- _WHAT THE TASK REQUIRES_
Print each record exactly, with no word added or removed.

Stored data:

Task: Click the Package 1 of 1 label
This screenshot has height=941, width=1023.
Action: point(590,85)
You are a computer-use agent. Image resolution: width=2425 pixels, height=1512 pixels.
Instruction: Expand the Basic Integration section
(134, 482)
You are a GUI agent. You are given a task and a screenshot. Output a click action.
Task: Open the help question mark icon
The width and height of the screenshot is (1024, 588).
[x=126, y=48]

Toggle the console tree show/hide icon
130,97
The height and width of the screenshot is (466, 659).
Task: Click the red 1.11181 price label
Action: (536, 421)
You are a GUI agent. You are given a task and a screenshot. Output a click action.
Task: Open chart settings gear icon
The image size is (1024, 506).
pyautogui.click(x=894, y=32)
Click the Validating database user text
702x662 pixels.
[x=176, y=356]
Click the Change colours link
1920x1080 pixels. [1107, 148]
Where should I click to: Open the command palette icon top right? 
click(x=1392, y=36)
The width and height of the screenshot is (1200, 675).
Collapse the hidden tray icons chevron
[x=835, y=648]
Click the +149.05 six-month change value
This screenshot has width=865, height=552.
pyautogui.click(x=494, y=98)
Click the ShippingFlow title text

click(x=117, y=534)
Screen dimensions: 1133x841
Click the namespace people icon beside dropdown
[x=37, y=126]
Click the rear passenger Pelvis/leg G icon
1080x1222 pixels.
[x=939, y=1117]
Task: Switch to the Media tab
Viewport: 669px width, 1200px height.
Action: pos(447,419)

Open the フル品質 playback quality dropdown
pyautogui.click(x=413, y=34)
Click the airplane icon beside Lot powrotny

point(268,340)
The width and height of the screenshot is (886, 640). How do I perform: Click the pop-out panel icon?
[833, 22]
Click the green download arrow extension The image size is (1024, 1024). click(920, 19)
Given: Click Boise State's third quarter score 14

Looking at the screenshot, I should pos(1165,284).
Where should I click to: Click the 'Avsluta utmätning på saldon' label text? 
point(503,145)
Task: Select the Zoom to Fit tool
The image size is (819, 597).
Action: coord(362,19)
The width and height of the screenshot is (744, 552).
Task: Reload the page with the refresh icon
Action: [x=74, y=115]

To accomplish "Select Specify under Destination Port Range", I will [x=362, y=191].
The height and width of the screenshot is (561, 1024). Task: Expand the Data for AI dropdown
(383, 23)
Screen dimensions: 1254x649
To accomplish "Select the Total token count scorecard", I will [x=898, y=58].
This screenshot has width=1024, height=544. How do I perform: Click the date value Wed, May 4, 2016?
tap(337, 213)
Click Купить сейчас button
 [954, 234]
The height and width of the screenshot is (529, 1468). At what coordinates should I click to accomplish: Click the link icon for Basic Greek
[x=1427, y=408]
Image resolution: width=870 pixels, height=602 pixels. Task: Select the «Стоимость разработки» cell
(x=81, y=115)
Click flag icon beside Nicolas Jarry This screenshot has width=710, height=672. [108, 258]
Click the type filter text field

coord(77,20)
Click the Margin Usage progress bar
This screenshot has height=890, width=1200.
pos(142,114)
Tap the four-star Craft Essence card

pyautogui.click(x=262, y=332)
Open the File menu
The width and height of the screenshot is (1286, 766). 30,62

- _ANSWER BELOW_
Task: Click the Package 1 of 1 label
This screenshot has height=941, width=1023.
Action: point(590,85)
You are a computer-use agent. Image resolution: width=2425 pixels, height=1512 pixels.
Instruction: Expand the Basic Integration section
(134, 482)
You are a GUI agent. You are given a task and a screenshot. Output a click action.
Task: Open the help question mark icon
The width and height of the screenshot is (1024, 588).
[x=126, y=48]

Toggle the console tree show/hide icon
130,97
The height and width of the screenshot is (466, 659).
Task: Click the red 1.11181 price label
Action: (536, 421)
You are a GUI agent. You are given a task and a screenshot. Output a click action.
Task: Open chart settings gear icon
The image size is (1024, 506).
pyautogui.click(x=894, y=32)
Click the Validating database user text
702x662 pixels.
[x=176, y=356]
Click the Change colours link
1920x1080 pixels. [1107, 148]
Where should I click to: Open the command palette icon top right? 
click(x=1392, y=36)
The width and height of the screenshot is (1200, 675).
Collapse the hidden tray icons chevron
[x=835, y=648]
Click the +149.05 six-month change value
This screenshot has width=865, height=552.
pyautogui.click(x=494, y=98)
Click the ShippingFlow title text

click(x=117, y=534)
Screen dimensions: 1133x841
Click the namespace people icon beside dropdown
[x=37, y=126]
Click the rear passenger Pelvis/leg G icon
1080x1222 pixels.
[x=939, y=1117]
Task: Switch to the Media tab
Viewport: 669px width, 1200px height.
Action: pos(447,419)

Open the フル品質 playback quality dropdown
pyautogui.click(x=413, y=34)
Click the airplane icon beside Lot powrotny

point(268,340)
The width and height of the screenshot is (886, 640). How do I perform: Click the pop-out panel icon?
[833, 22]
Click the green download arrow extension The image size is (1024, 1024). click(920, 19)
Given: Click Boise State's third quarter score 14

Looking at the screenshot, I should pos(1165,284).
Where should I click to: Click the 'Avsluta utmätning på saldon' label text? 
point(503,145)
Task: Select the Zoom to Fit tool
The image size is (819, 597).
Action: coord(362,19)
The width and height of the screenshot is (744, 552).
Task: Reload the page with the refresh icon
Action: [x=74, y=115]

To accomplish "Select Specify under Destination Port Range", I will [x=362, y=191].
The height and width of the screenshot is (561, 1024). Task: Expand the Data for AI dropdown
(383, 23)
Screen dimensions: 1254x649
To accomplish "Select the Total token count scorecard", I will [x=898, y=58].
This screenshot has width=1024, height=544. How do I perform: Click the date value Wed, May 4, 2016?
tap(337, 213)
Click Купить сейчас button
 [954, 234]
The height and width of the screenshot is (529, 1468). At what coordinates should I click to accomplish: Click the link icon for Basic Greek
[x=1427, y=408]
Image resolution: width=870 pixels, height=602 pixels. Task: Select the «Стоимость разработки» cell
(x=81, y=115)
Click flag icon beside Nicolas Jarry This screenshot has width=710, height=672. [108, 258]
Click the type filter text field

coord(77,20)
Click the Margin Usage progress bar
This screenshot has height=890, width=1200.
pos(142,114)
Tap the four-star Craft Essence card

pyautogui.click(x=262, y=332)
Open the File menu
The width and height of the screenshot is (1286, 766). 30,62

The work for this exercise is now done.